Hypatia; Kecerdasan Di atas Rata-rata Mendatangkan Kematian Bukan Penghargaan

Oleh: Alvia Hasli Ramadhan*

(Ilustrasi : Google)

Ujian semester genap tahun ke dua di universitas Al-Azhar merupakan rentang waktu yang sangat meresahkan bagi mahasiswa fakultas Ushuluddin, mereka diwajibkan memilih satu dari tiga disiplin ilmu utama dalam Islam yaitu ilmu Tafsir Al-Quran, Hadis dan Akidah setelah dinyatakan lulus ujian pada tahun kedua. Hal tersebut juga saya rasakan, setelah istikharah saya pun memilih ilmu Akidah. Menariknya jurusan Akidah di Al-Azhar tidak hanya mempelajari ilmu Akidah tetapi juga Psikologi, Akhlak, Fikih modern, beberapa cabang ilmu Tafsir dan Hadis serta Filsafat, baik Filsafat Islam, Yunani maupun Modern.

Berangkat dari latar belakang pengalaman pribadi untuk mendalami ilmu Filsafat, saya sangat tercengang akan minimnya andil wanita dalam disiplin ilmu ini. Apakah karena wanita benar-benar tak mampu untuk berfikir seperti para filsuf umumnya? Atau dunia Filsafat berada diluar ranah kemampuan wanita? Dan mengapa banyak kita dengar tokoh wanita dalam disiplin ilmu lain seperti Sastra, Kedokteran dan Ilmu Alam tetapi tidak sama halnya dengan Filsafat? Terkadang memang ada beberapa buku yang menjelaskan para tokoh filsuf wanita, namun apakah ada yang mengetahui mereka kecuali orang-orang yang mendalami filsafat?

Saya mulai menjawab satu dari pertanyaan di atas tentang beberapa faktor pemicu, di antaranya karena filsafat sangat bertumpu pada akal sedangkan wanita lebih condong kepada perasaan, sehingga medan peran wanita pun di filsafat berkurang. Namun nyatanya pria dan wanita keduanya memiliki potensi berfikir yang sama, lalu apa sebenarnya elemen pendorong fenomena pelik ini?

Aristoteles, filsuf terkenal nan masyhur di era Yunani Kuno menyatakan sebuah hal yang menyayatkan hati. Bagaimana tidak, seorang pria terkenal dan memiliki intelektual tinggi menyetarakan wanita dengan binatang dan menganggap wanita hanya sebatas pelengkap hidup kaum pria. Dikutip dari karyanya “History of Animals”, Aristoteles mengatakan dengan gamblang: “Oleh karena itu wanita lebih berbelas kasih dan lebih mudah dibuat menangis, lebih cemburu dan bingung, lebih suka mencerca dan bertengkar. Wanita juga lebih rentan terhadap depresi roh dan keputusan daripada pria. Dia juga lebih tak tahu malu dan salah, lebih mudah tertipu dan lebih sadar akan cedera, lebih waspada, lebih malas, dan secara keseluruhan kurang bersemangat daripada laki-laki.”

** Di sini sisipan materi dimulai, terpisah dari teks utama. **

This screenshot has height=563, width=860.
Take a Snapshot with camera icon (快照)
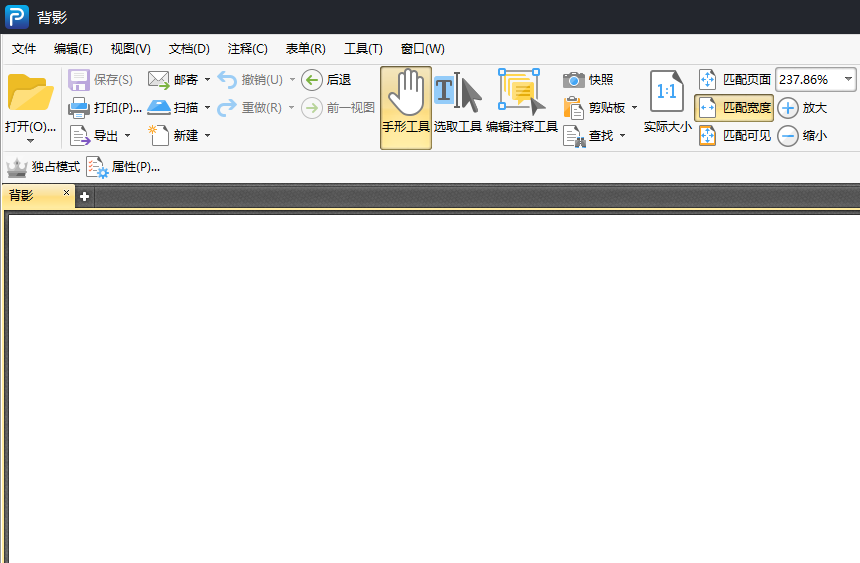coord(588,80)
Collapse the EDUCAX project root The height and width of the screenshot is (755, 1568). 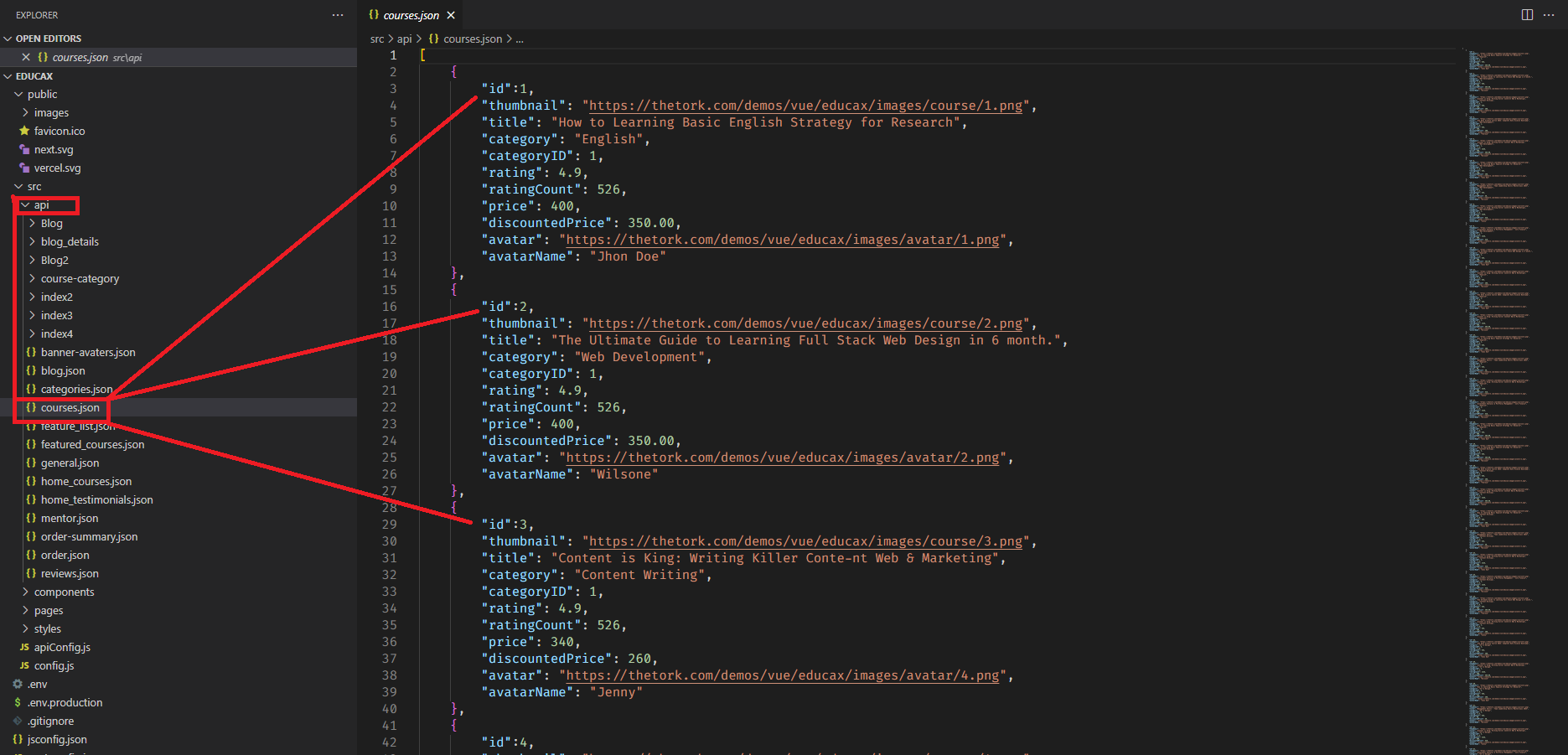[x=34, y=75]
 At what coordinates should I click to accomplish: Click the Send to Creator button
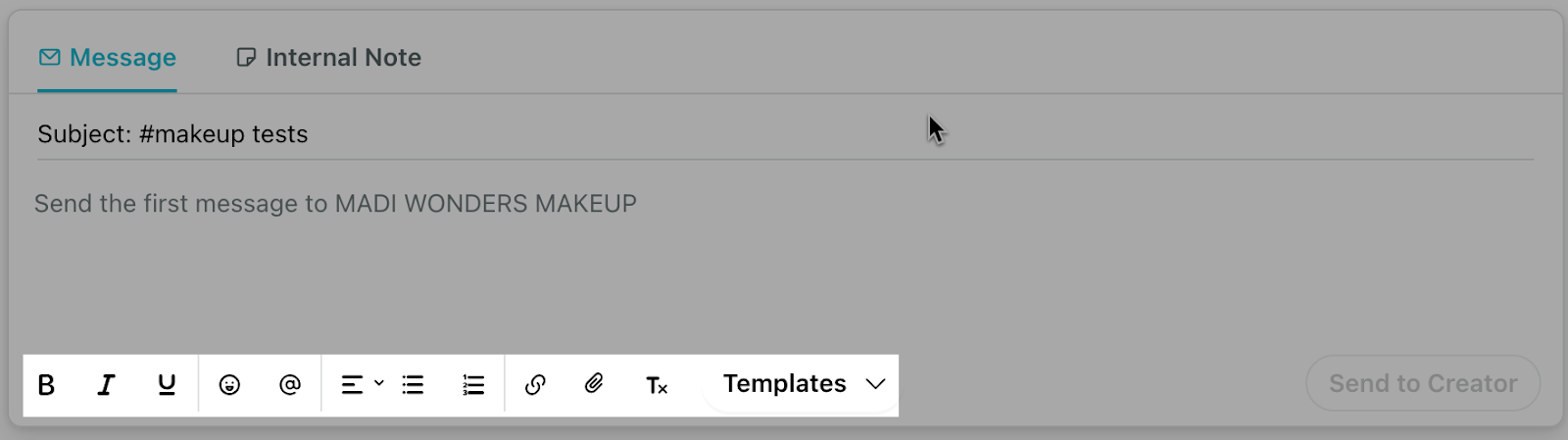coord(1423,383)
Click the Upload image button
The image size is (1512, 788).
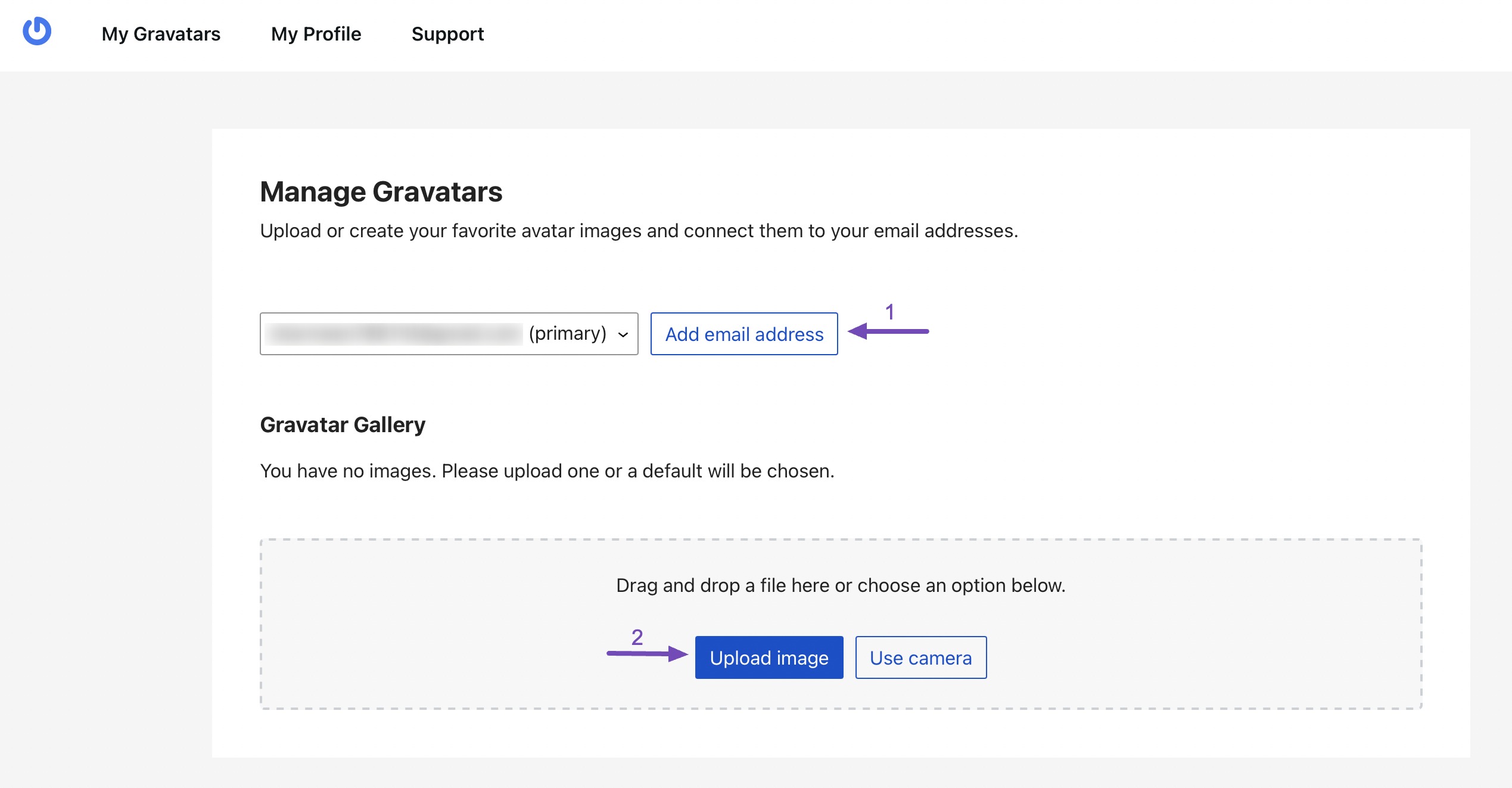pos(769,657)
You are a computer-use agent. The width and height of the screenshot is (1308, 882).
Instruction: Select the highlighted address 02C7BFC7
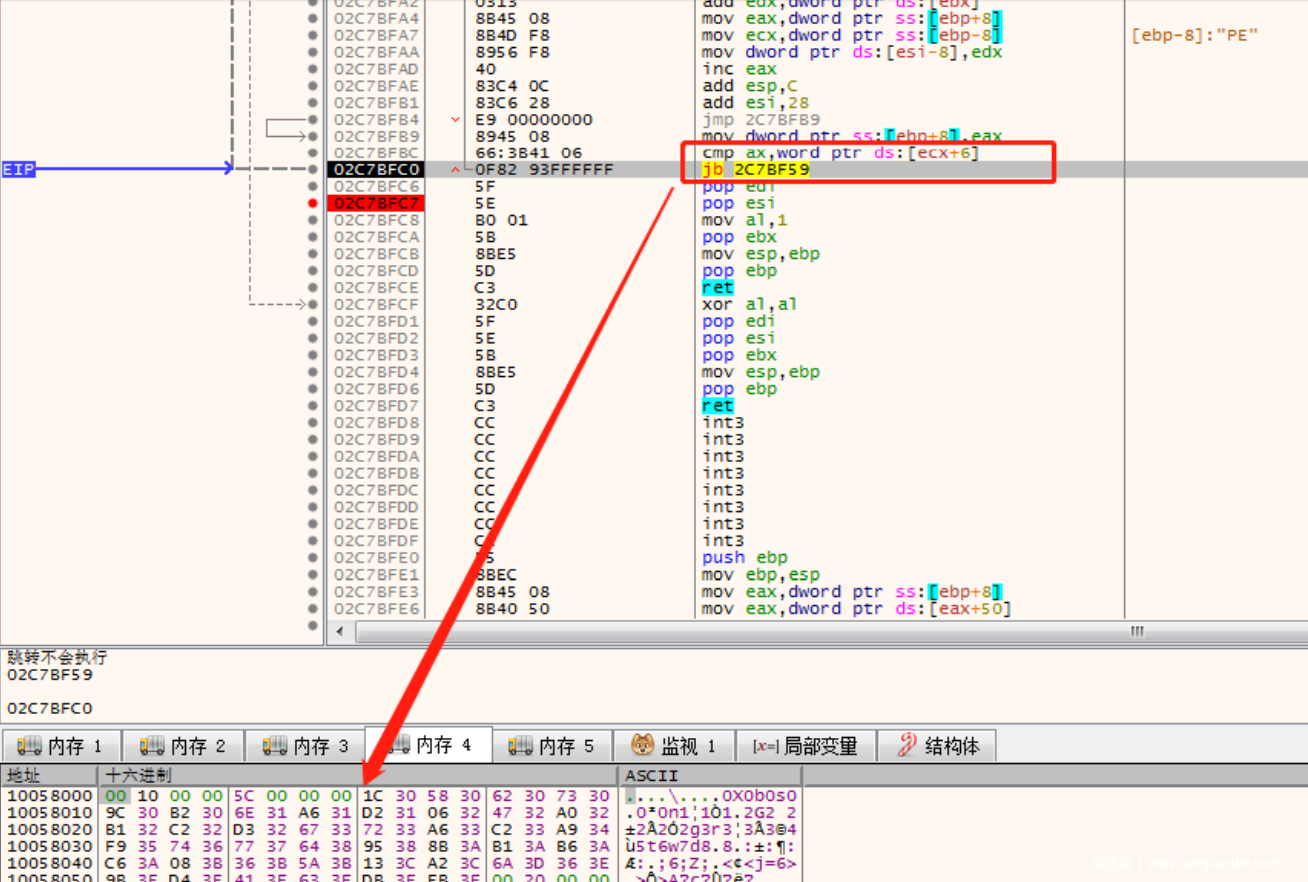377,203
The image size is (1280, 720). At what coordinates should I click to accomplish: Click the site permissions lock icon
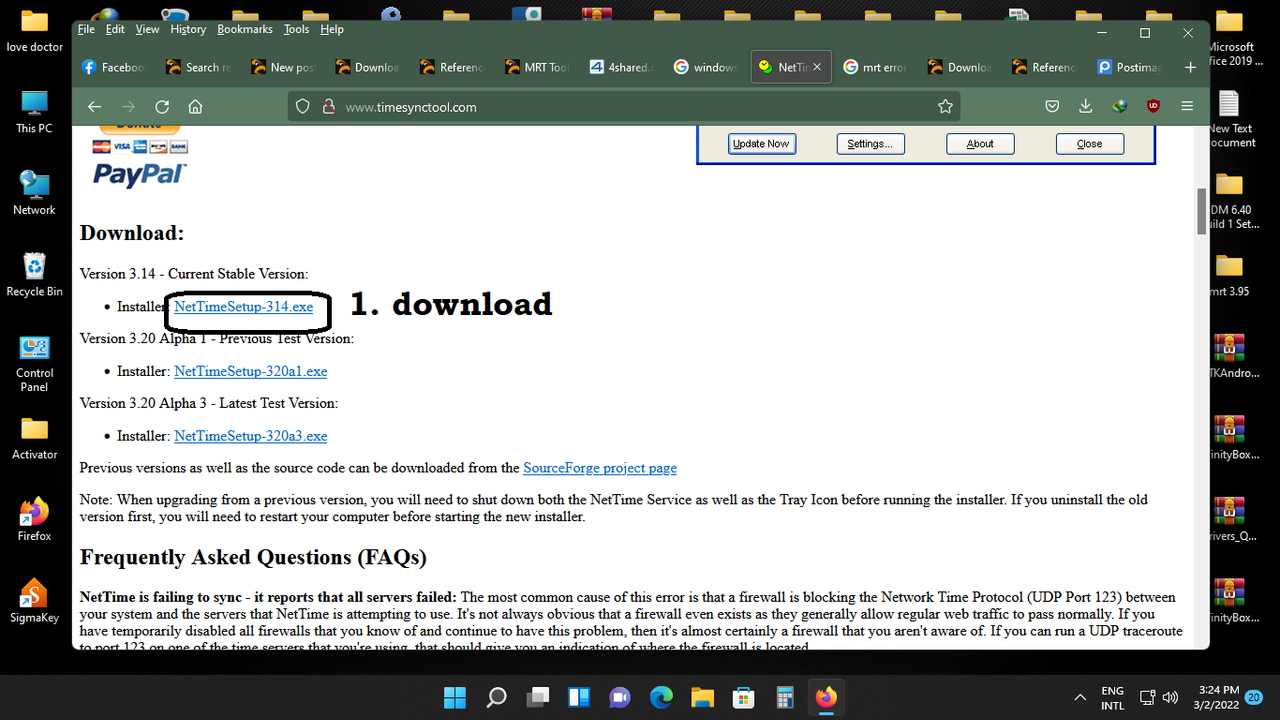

Hal ini sangatlah kontras dengan pernyataan gurunya, Plato. Dalam karya fenomenal miliknya “Republic” menerangkan: “Seorang pria dan wanita memiliki pikiran (jiwa) dokter yang sama.” Dalam kesempatan lainnya juga ia menjelaskan bahwa wanita mampu menjadi filsuf ketika kewajiban mengurus rumah tangga tidak lagi dibebankan kepadanya.

Terlepas dari pro-kontra peran wanita dalam dunia filsafat. Realitanya, sejarah telah mencatat beberapa filsuf wanita sukses menjadi aktor hebat di era mereka masing-masing. Sebut saja Hypatia, wanita asal Alexandria, Mesir telah berhasil memukau mata para manusia dengan kontribusinya dalam bidang ilmu pengetahuan, di antaranya ilmu Filsasat, Astronomi dan Matematika. Ia dilahirkan di kota ternama “Alexandria” pemilik sejarah gemilang yang berhasil direbut oleh Alexander the Great. Ia hidup pada masa kekaisaran Romawi pada tahun 370 Masehi, tepat pada abad pertengahan ketika umumnya masyarakat saat itu menganggap wanita sama seperti harta milik.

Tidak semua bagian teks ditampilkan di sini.